We have had a wonderful life together. And I love her completely.

Cindy
Title: Re: Compromises
Post by: JohnR on April 24, 2011, 04:57:49 AM
Quote from: CindyJames on April 24, 2011, 04:13:35 AM
I know we are all different. I told my then girl friend early in the relationship. I dressed for her so she knew what I looked like, shudder to think now what I looked like :laugh: :laugh: :laugh:

Married 28 yrs. We both knew I was sterile, from a physical attack, but we tried for children. It was way before IVF. So we lived on. She was never interested in lesbian sex, and we (I) gave up male sex about 20 years ago. It just didn't work anymore. We are still married, I live at home now a days 3/4 time as the true me. My wife is in a Nursing home and I remain PT to protect her dignity, and other reasons.

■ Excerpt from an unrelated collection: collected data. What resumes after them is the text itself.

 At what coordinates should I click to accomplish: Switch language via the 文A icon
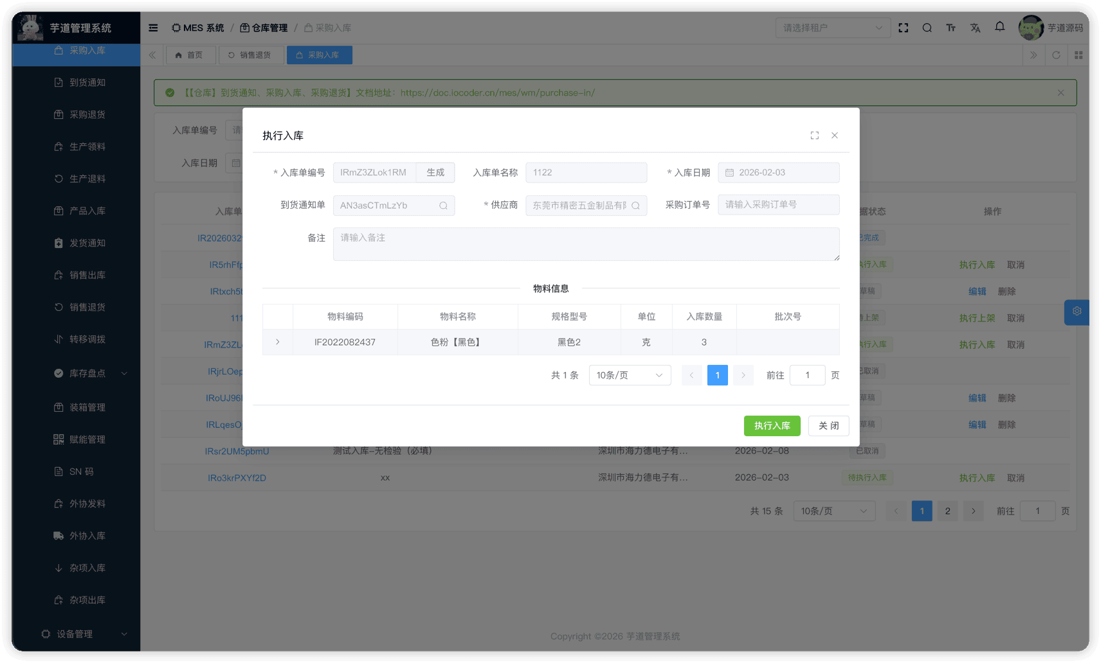point(975,28)
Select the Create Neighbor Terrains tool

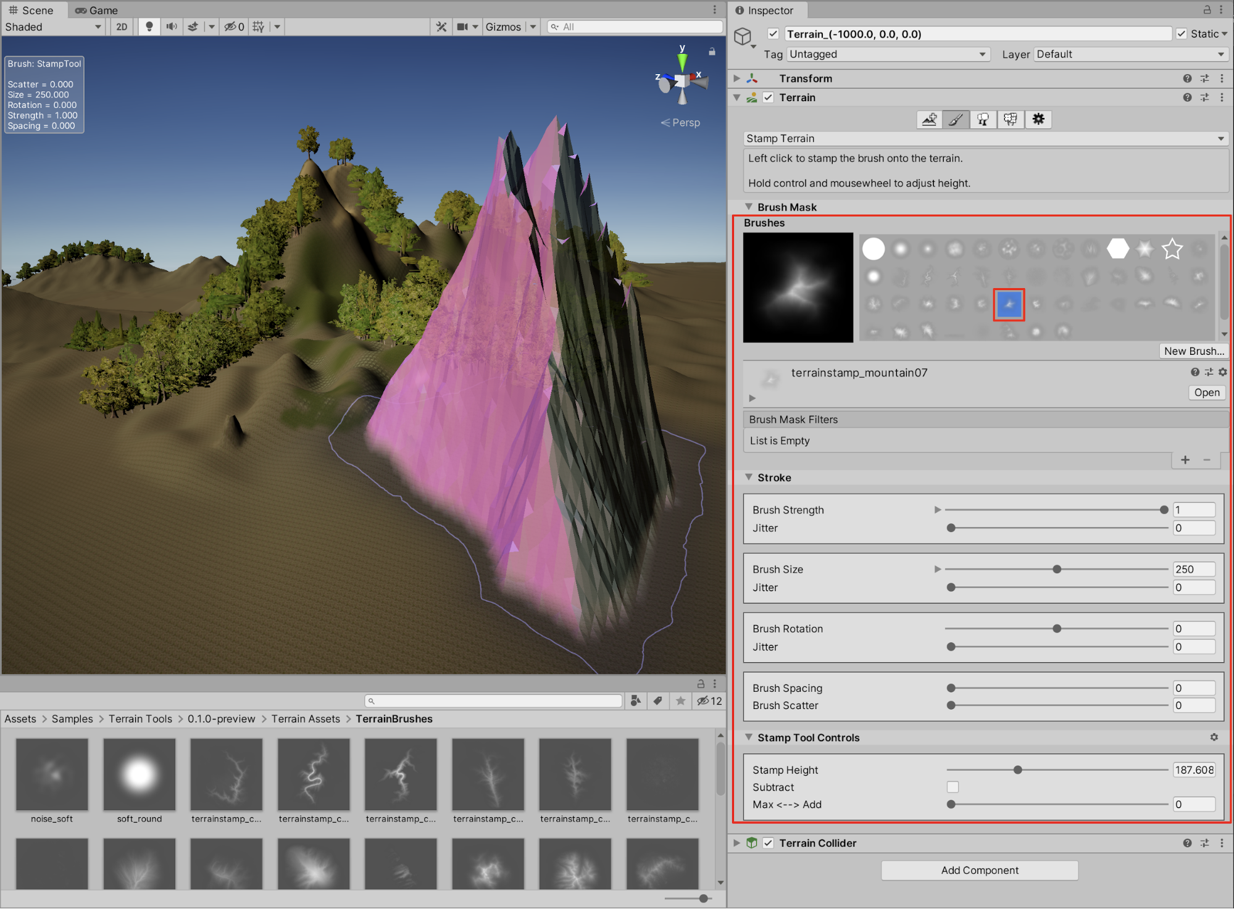(929, 120)
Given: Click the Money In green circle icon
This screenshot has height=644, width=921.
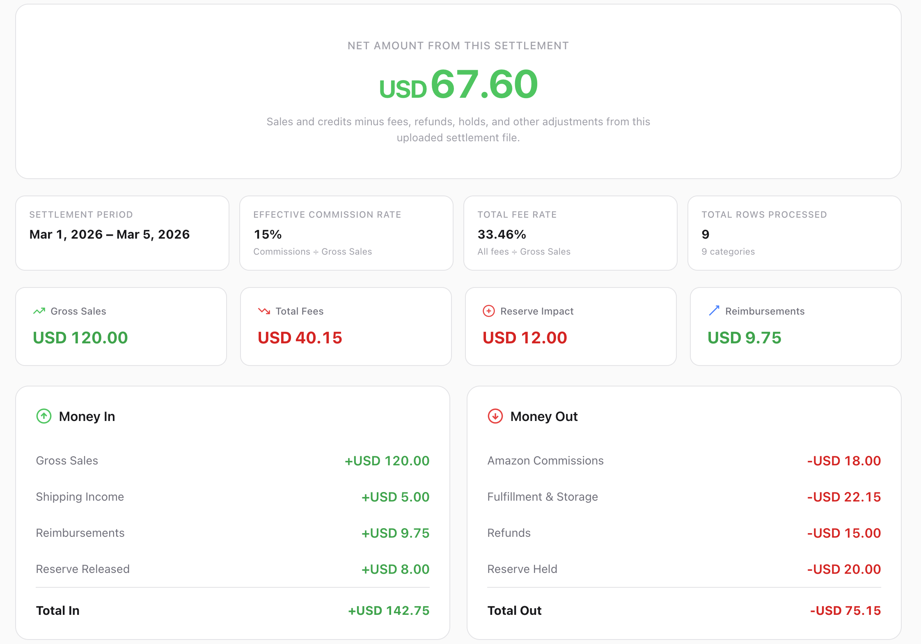Looking at the screenshot, I should click(44, 416).
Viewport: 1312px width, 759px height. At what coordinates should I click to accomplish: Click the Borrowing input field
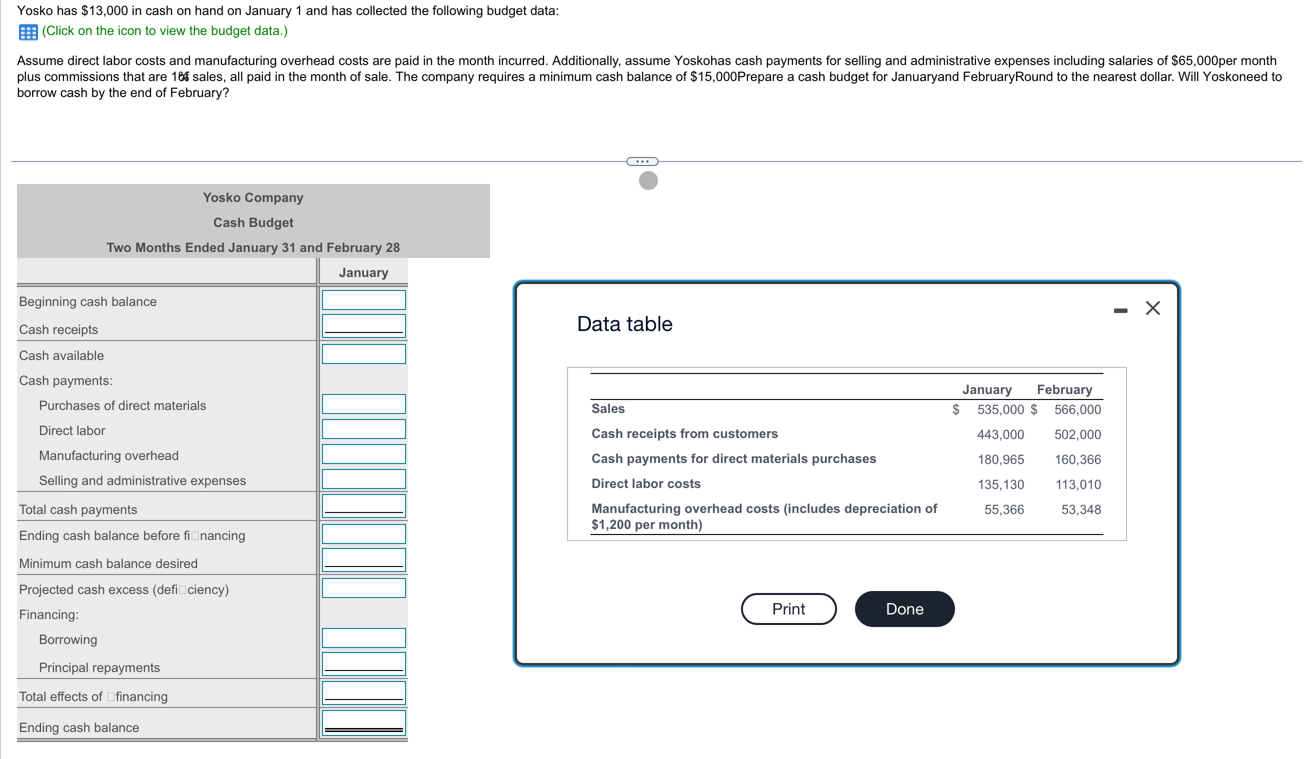coord(363,638)

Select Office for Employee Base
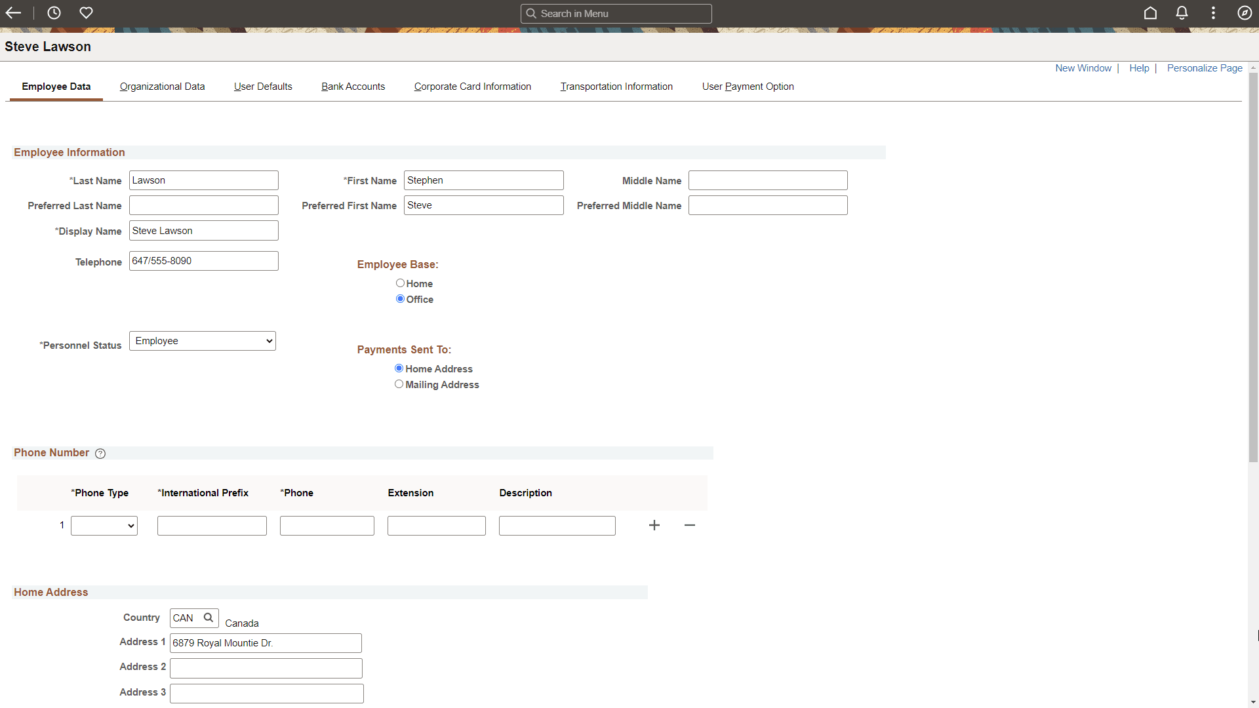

We have had a wonderful life together. And I love her completely.

Cindy

You are an absolute lady, Cindy, and I count your wife as extremely fortunate to have you.
Title: Re: Compromises
Post by: JungianZoe on April 24, 2011, 09:32:05 AM
Quote from: Izumi on April 21, 2011, 12:12:50 PM
Typically if your SO is the same sex as you and not gay or lesbian your marriage will end, but your relationship doesnt have to.

If I had been honest with myself, I never would have married my now-ex.  But I thought marriage would make the feelings go away (ahahahaha!!).  So we got married, we fell apart, we divorced, all totally unrelated to my gender identity.  The divorce itself got ugly, and we thankfully had no kids.

When I came out on Facebook a few weeks back, I left the security light so peripheral people I may know would see.  My ex was one of those.  She called and we had a very amiable conversation after two years of radio silence.  She said she wished I had told her I was trans while we were married; the marriage still would have ended (she's not attracted to women) but she would have given me her full love and support and we could have parted as friends.  One thing I can say about her, something I knew while we were married, was that she was among the most LGBT-friendly people I ever knew.  We're actually going to meet up this week, her first time seeing the real me.
Title: Re: Compromises
Post by: Melody Maia on April 24, 2011, 12:59:28 PM
Cindy, you are such a kind and gentle soul.

Zoe, it sounds like you are in a path of reconciliation with your ex and that strikes a chord with me.

Both of your stories brought tears to my eyes this Easter morning.
Title: Re: Compromises
Post by: Morrigan on April 24, 2011, 08:26:56 PM
Regardless of my most recent SOs' orientation, I didn't feel right going through transition while maintaining sexual relations from the past.

I have no doubt that every one of these relationships blinded me from my problem, being with them made me feel happier and I didn't spend much time thinking about it.

Cross-dressing around them was rare and more of a joke although they probably had a better idea of what I really was, than I did at the time. I managed to meet women who were very open-minded, and so was able to be open about my decision. What shocked me more was the admissions from some of the friends that I told, that they were secretly bi or gay.